▶ Assignment
Transcribe exactly everything in the data below from the line containing "Task: Select the 15м timeframe button" down to the line containing "939x431 pixels.", both lines included and nothing further.

▶ Given information
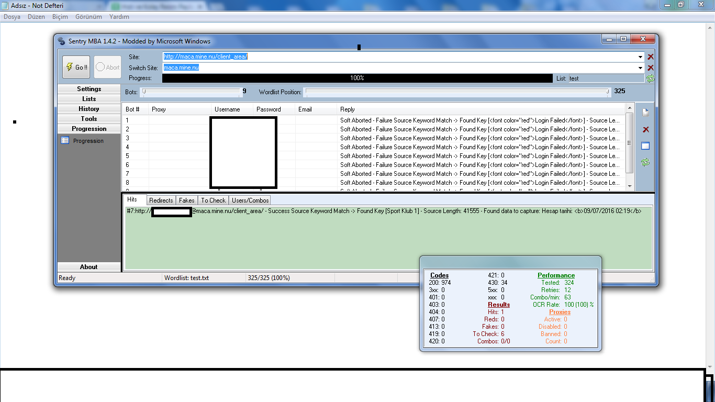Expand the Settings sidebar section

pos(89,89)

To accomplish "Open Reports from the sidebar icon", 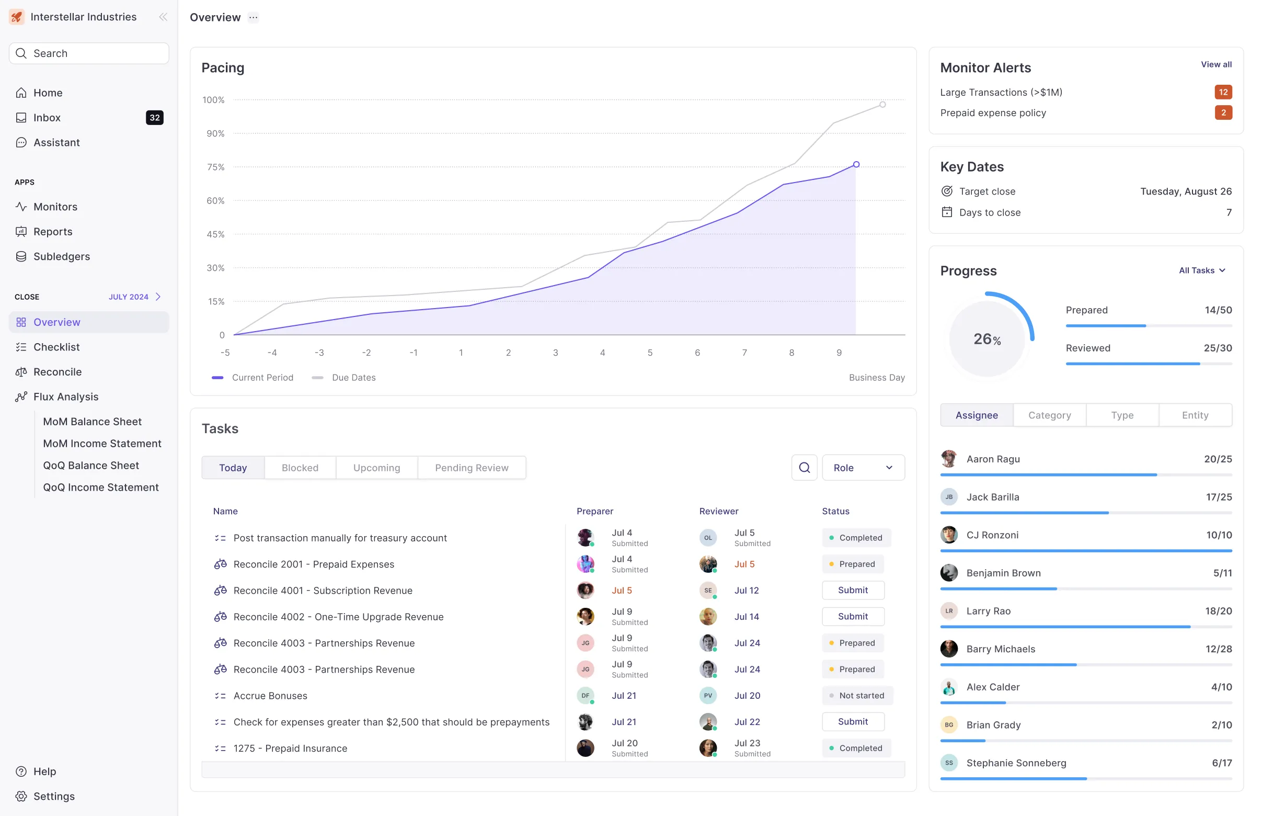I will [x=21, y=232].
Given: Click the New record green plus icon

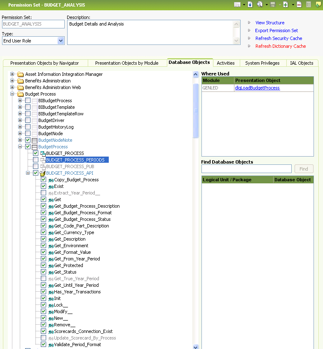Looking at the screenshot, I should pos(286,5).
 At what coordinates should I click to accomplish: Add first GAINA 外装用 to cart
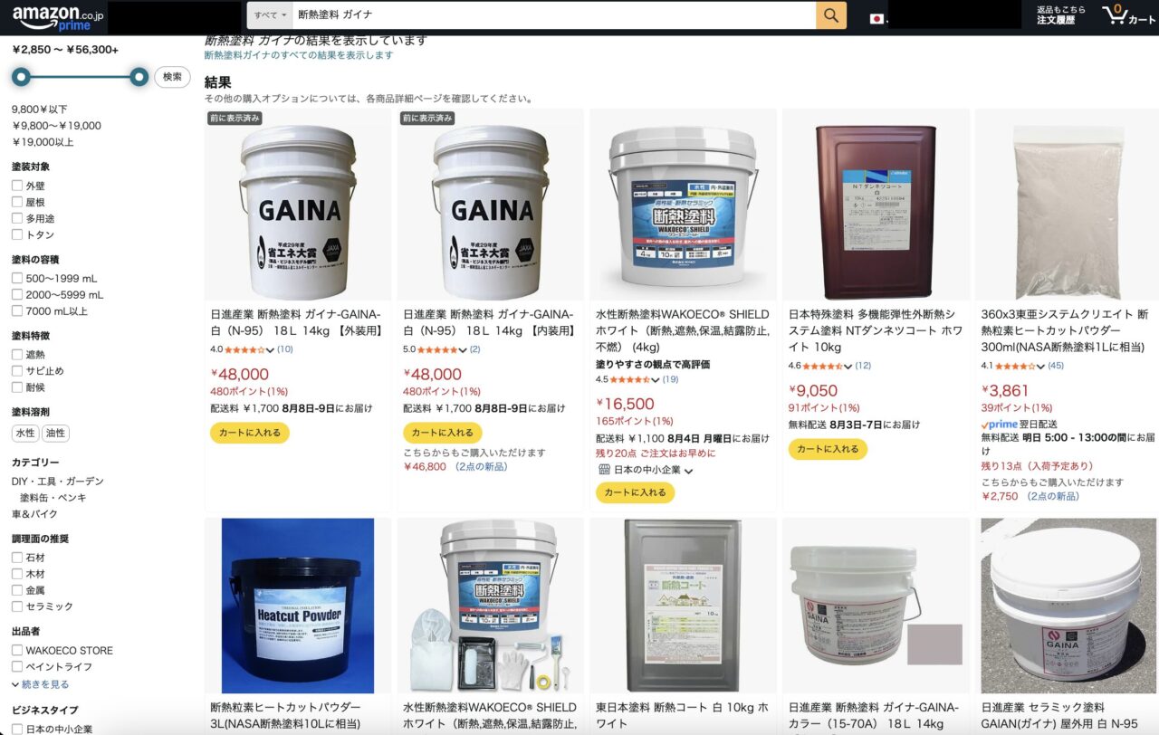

--

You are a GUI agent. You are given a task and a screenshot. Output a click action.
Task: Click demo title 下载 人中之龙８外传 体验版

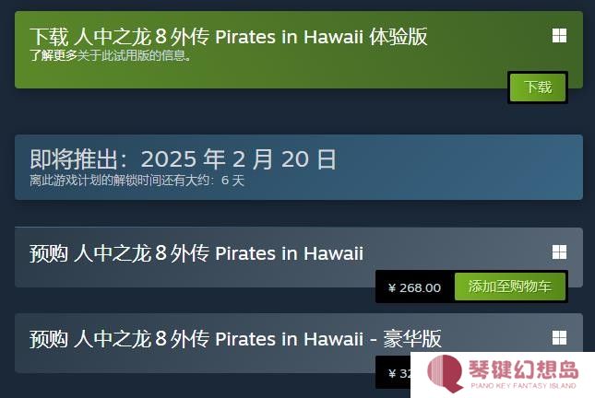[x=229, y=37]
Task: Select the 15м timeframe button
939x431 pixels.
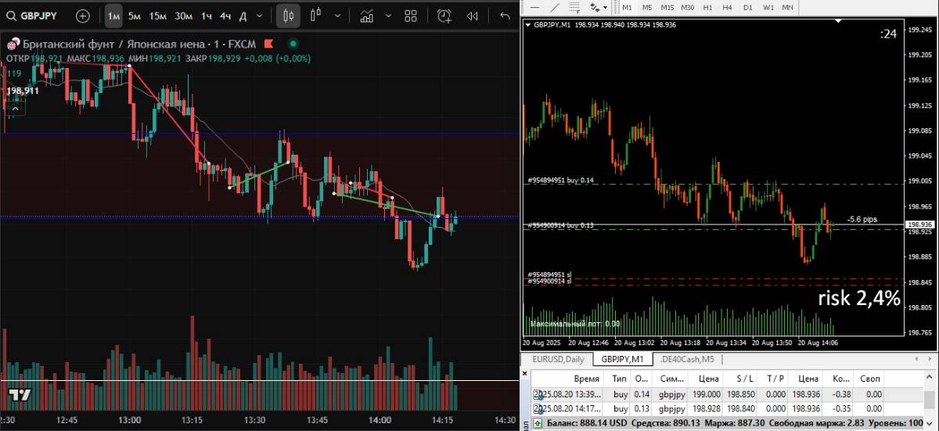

* * *

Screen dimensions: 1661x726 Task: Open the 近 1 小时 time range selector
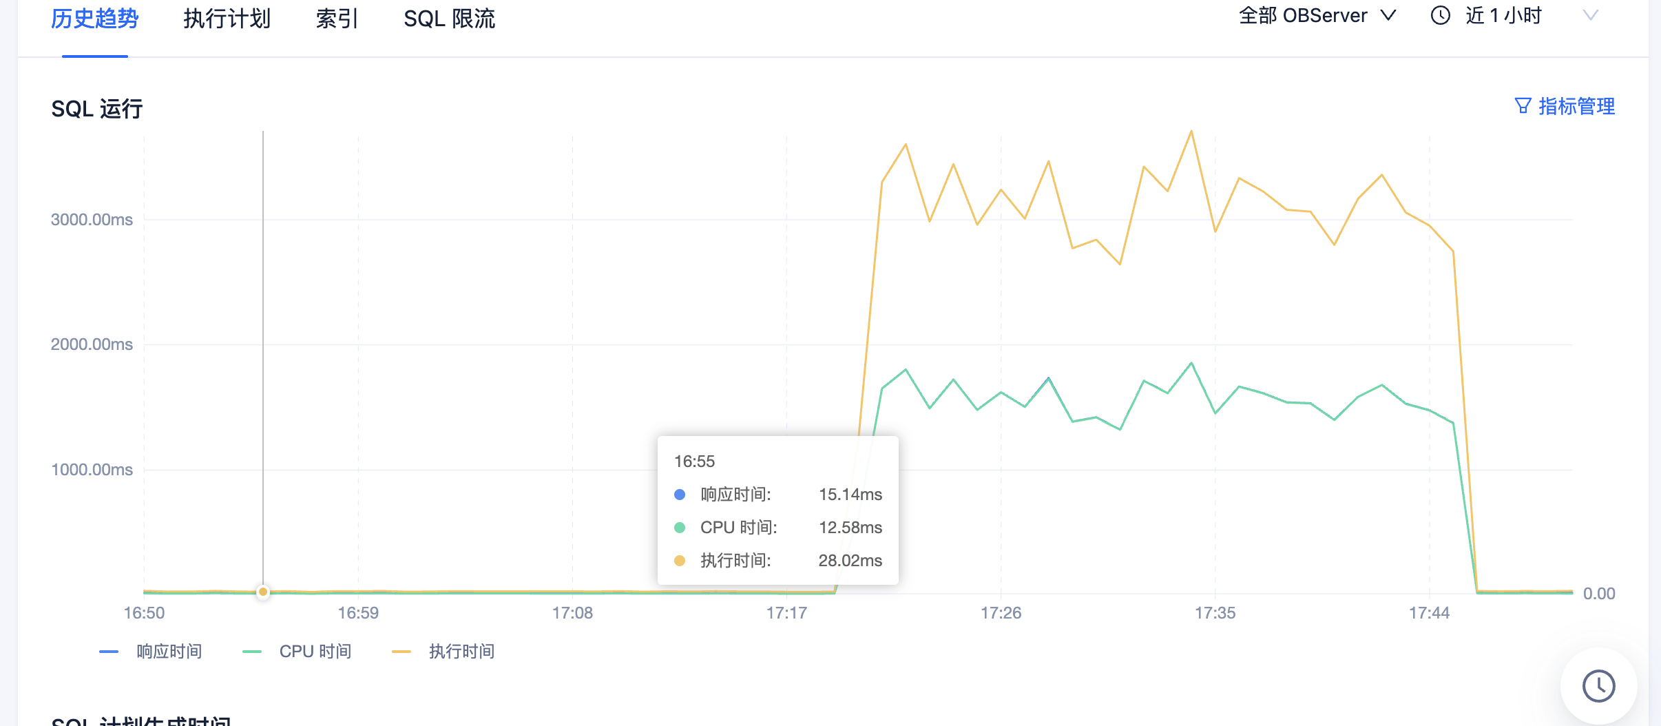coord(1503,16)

▶ Task output
Task: Select the 15м timeframe button
939x431 pixels.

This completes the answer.